Über mich
Mein Name ist Marcel Debo. Ich habe Psychologie (M.Sc.) mit dem Schwerpunkt Klinische Psychologie studiert und befinde mich in der Ausbildung zum Psychologischen Psychotherapeuten im Richtlinienverfahren Systemische Therapie. Zusätzlich habe ich die Erlaubnis zur Ausübung der Heilkunde im Bereich Psychotherapie erworben.
Der Weg in die Psychologie war für mich eine bewusste Entscheidung. Mich hat schon früh fasziniert, wie Menschen mit Belastungen umgehen, welche Erfahrungen sie prägen und warum manche blockiert wirken, während andere wieder neue Kraft finden. Dieses Interesse hat mich zuerst ins Studium geführt, dann in die Praxis und schließlich in die psychotherapeutische Ausbildung.

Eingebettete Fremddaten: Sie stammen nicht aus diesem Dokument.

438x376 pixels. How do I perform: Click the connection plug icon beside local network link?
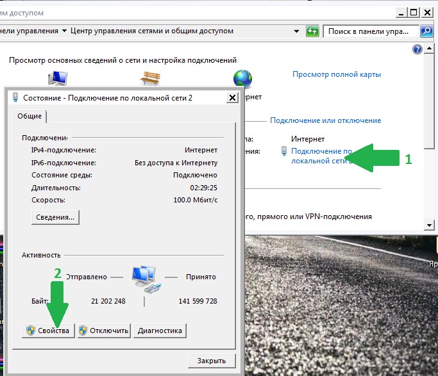(x=284, y=151)
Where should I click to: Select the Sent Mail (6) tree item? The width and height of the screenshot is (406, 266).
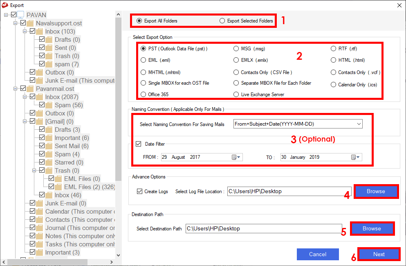(x=71, y=146)
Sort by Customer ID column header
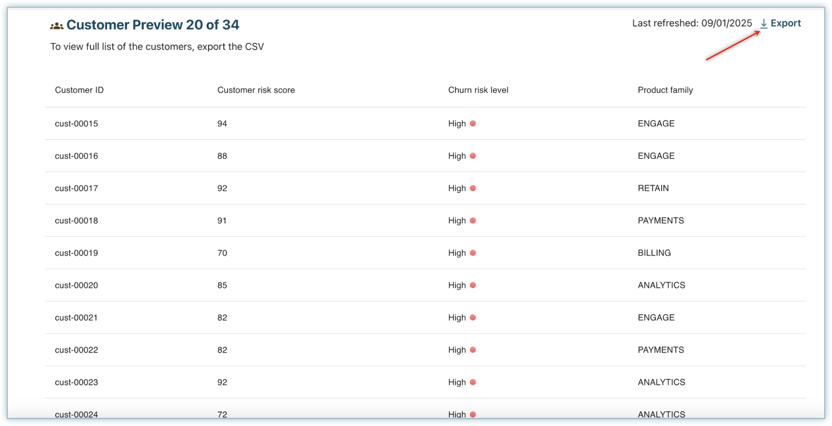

Während meines Studiums konnte ich sowohl wissenschaftliches Wissen als auch erste praktische Erfahrungen sammeln. Danach habe ich in unterschiedlichen klinischen und psychotherapeutischen Kontexten gearbeitet und gesehen, wie vielfältig psychische Belastungen sein können – und wie wichtig es ist, die passende Unterstützung zu bekommen.
Die Ausbildung zum Psychologischen Psychotherapeuten ist für mich der nächste Schritt, mein Wissen zu vertiefen und meine Haltung weiterzuentwickeln. Sie ermöglicht mir, Menschen langfristiger zu begleiten, Strukturen zu erkennen und auch komplexere psychische Probleme differenziert zu verstehen.
Für mich ist die Arbeit mit Menschen mehr als ein Beruf – es ist eine Aufgabe, die Respekt und Verantwortung erfordert. Menschen teilen im Gespräch oft sehr persönliche Anteile ihrer Geschichte. Diese Offenheit ernst zu nehmen und sicher zu halten, ist für mich zentral.
Auch persönliche Erfahrungen haben mich geprägt: Psychische Belastungen sind nicht abstrakt, sondern betreffen das konkrete Leben. Dieses Verständnis begleitet mich in meiner Arbeit mit jedem Menschen, der zu mir kommt.
In meiner Arbeit orientiere ich mich an der Systemischen Therapie. Dieser Ansatz geht davon aus, dass Probleme nie isoliert entstehen, sondern immer im Zusammenhang mit Beziehungen, Erfahrungen und inneren Mustern stehen. Das bedeutet: Wir schauen nicht nur auf Symptome, sondern auf die Geschichte dahinter und auf die Dynamiken, die sie aufrechterhalten.
Systemisch zu arbeiten heißt für mich auch, die Ressourcen und Stärken in den Mittelpunkt zu stellen. Viele Menschen erleben in Krisen vor allem das, was nicht funktioniert. Oft geraten dabei die Fähigkeiten aus dem Blick, die schon da sind. Ich möchte dir helfen, wieder Zugang zu diesen Stärken zu finden – als Grundlage für Veränderung.
Ein weiterer wichtiger Bestandteil meines Stils ist die lösungsfokussierte Haltung. Wir verbringen nicht endlos Zeit damit, Probleme immer wieder durchzusprechen, sondern suchen nach Wegen, die im Alltag umsetzbar sind. Dabei geht es nicht um schnelle „Rezepte“, sondern um kleine Schritte, die dir helfen, Stabilität zurückzugewinnen und neue Perspektiven zu entwickeln.
In unseren Gesprächen geht es nicht darum, Bewertungen abzugeben oder Etiketten zu vergeben, sondern einen Raum zu schaffen, in dem du dich ernst genommen fühlst. Manche Menschen brauchen zunächst einen geschützten Ort, um überhaupt aussprechen zu können, was sie bewegt. Andere suchen gezielt nach Impulsen und neuen Sichtweisen. Beides hat Platz.
Mir ist wichtig, dass Therapie verständlich bleibt. Deshalb arbeite ich transparent: Ich erkläre, warum wir etwas tun, und wir entscheiden gemeinsam, welche Schritte sinnvoll sind. So bleibst du selbstbestimmt und wir können uns darauf konzentrieren, was dich wirklich weiterbringt.
Mein Stil lässt sich also in drei Punkten zusammenfassen:
Systemisch: Wir betrachten dein Anliegen im Zusammenhang und erkennen Muster.
Ressourcenorientiert: Wir stärken, was in dir schon vorhanden ist.
Lösungsfokussiert: Wir entwickeln konkrete Schritte, die sich im Alltag umsetzen lassen.